◆ Assignment ◆
The data below should be copied over with complete accuracy.

◆ Data supplied ◆
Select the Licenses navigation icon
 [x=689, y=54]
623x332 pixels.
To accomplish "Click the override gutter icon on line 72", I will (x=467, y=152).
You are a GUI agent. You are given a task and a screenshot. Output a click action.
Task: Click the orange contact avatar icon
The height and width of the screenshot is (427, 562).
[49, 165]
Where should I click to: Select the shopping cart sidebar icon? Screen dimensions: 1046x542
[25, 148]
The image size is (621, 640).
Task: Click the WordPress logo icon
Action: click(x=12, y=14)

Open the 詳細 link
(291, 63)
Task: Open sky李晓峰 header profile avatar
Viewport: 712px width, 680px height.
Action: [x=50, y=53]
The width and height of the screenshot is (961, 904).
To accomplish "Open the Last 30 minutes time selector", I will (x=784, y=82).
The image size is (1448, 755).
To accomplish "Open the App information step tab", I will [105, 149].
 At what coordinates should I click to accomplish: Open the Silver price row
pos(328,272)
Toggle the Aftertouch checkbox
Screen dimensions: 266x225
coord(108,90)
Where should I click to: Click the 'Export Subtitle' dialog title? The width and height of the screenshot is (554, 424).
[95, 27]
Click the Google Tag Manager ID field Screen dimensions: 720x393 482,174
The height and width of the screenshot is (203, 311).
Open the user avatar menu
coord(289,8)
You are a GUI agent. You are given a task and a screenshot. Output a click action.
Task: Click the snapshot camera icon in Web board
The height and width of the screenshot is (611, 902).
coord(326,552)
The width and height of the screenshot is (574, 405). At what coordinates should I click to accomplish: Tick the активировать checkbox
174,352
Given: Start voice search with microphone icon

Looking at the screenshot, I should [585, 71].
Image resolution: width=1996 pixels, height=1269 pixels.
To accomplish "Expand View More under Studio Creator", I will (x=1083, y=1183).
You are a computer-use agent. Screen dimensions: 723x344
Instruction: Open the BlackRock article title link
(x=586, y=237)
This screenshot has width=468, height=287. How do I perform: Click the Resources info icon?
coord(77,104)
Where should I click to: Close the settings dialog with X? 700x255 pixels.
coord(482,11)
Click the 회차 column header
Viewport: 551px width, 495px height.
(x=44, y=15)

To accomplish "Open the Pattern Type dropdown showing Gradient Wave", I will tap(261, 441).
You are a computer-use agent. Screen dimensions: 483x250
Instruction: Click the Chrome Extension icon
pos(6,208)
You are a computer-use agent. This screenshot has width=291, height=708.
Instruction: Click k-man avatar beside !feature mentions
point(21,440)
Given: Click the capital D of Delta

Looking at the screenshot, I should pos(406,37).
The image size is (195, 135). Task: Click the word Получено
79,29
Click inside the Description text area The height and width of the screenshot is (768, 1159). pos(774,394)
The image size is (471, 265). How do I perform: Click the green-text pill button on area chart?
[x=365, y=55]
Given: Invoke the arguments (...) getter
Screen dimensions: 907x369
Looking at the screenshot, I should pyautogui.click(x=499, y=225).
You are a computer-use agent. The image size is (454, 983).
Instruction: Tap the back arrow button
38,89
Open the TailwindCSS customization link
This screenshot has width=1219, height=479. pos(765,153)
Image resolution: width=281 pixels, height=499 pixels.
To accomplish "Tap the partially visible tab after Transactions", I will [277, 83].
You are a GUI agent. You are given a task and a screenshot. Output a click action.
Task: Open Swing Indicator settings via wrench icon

◆ Solution to the problem ◆
Select the Licenses navigation icon
 [x=689, y=54]
623x332 pixels.
To accomplish "Click the override gutter icon on line 72", I will (x=467, y=152).
You are a GUI agent. You are given a task and a screenshot. Output a click action.
Task: Click the orange contact avatar icon
The height and width of the screenshot is (427, 562).
[49, 165]
Where should I click to: Select the shopping cart sidebar icon? Screen dimensions: 1046x542
[25, 148]
The image size is (621, 640).
Task: Click the WordPress logo icon
Action: click(x=12, y=14)

Open the 詳細 link
(291, 63)
Task: Open sky李晓峰 header profile avatar
Viewport: 712px width, 680px height.
Action: [x=50, y=53]
The width and height of the screenshot is (961, 904).
To accomplish "Open the Last 30 minutes time selector", I will (x=784, y=82).
The image size is (1448, 755).
To accomplish "Open the App information step tab", I will [105, 149].
 At what coordinates should I click to accomplish: Open the Silver price row
pos(328,272)
Toggle the Aftertouch checkbox
Screen dimensions: 266x225
coord(108,90)
Where should I click to: Click the 'Export Subtitle' dialog title? The width and height of the screenshot is (554, 424).
[95, 27]
Click the Google Tag Manager ID field Screen dimensions: 720x393 482,174
The height and width of the screenshot is (203, 311).
Open the user avatar menu
coord(289,8)
You are a GUI agent. You are given a task and a screenshot. Output a click action.
Task: Click the snapshot camera icon in Web board
The height and width of the screenshot is (611, 902).
coord(326,552)
The width and height of the screenshot is (574, 405). At what coordinates should I click to accomplish: Tick the активировать checkbox
174,352
Given: Start voice search with microphone icon

Looking at the screenshot, I should [585, 71].
Image resolution: width=1996 pixels, height=1269 pixels.
To accomplish "Expand View More under Studio Creator", I will (x=1083, y=1183).
You are a computer-use agent. Screen dimensions: 723x344
Instruction: Open the BlackRock article title link
(x=586, y=237)
This screenshot has width=468, height=287. How do I perform: Click the Resources info icon?
coord(77,104)
Where should I click to: Close the settings dialog with X? 700x255 pixels.
coord(482,11)
Click the 회차 column header
Viewport: 551px width, 495px height.
(x=44, y=15)

To accomplish "Open the Pattern Type dropdown showing Gradient Wave", I will tap(261, 441).
You are a computer-use agent. Screen dimensions: 483x250
Instruction: Click the Chrome Extension icon
pos(6,208)
You are a computer-use agent. This screenshot has width=291, height=708.
Instruction: Click k-man avatar beside !feature mentions
point(21,440)
Given: Click the capital D of Delta

Looking at the screenshot, I should pos(406,37).
The image size is (195, 135). Task: Click the word Получено
79,29
Click inside the Description text area The height and width of the screenshot is (768, 1159). pos(774,394)
The image size is (471, 265). How do I perform: Click the green-text pill button on area chart?
[x=365, y=55]
Given: Invoke the arguments (...) getter
Screen dimensions: 907x369
Looking at the screenshot, I should pyautogui.click(x=499, y=225).
You are a computer-use agent. The image size is (454, 983).
Instruction: Tap the back arrow button
38,89
Open the TailwindCSS customization link
This screenshot has width=1219, height=479. pos(765,153)
Image resolution: width=281 pixels, height=499 pixels.
To accomplish "Tap the partially visible tab after Transactions", I will [277, 83].
You are a GUI agent. You are given a task and a screenshot. Output a click action.
Task: Open Swing Indicator settings via wrench icon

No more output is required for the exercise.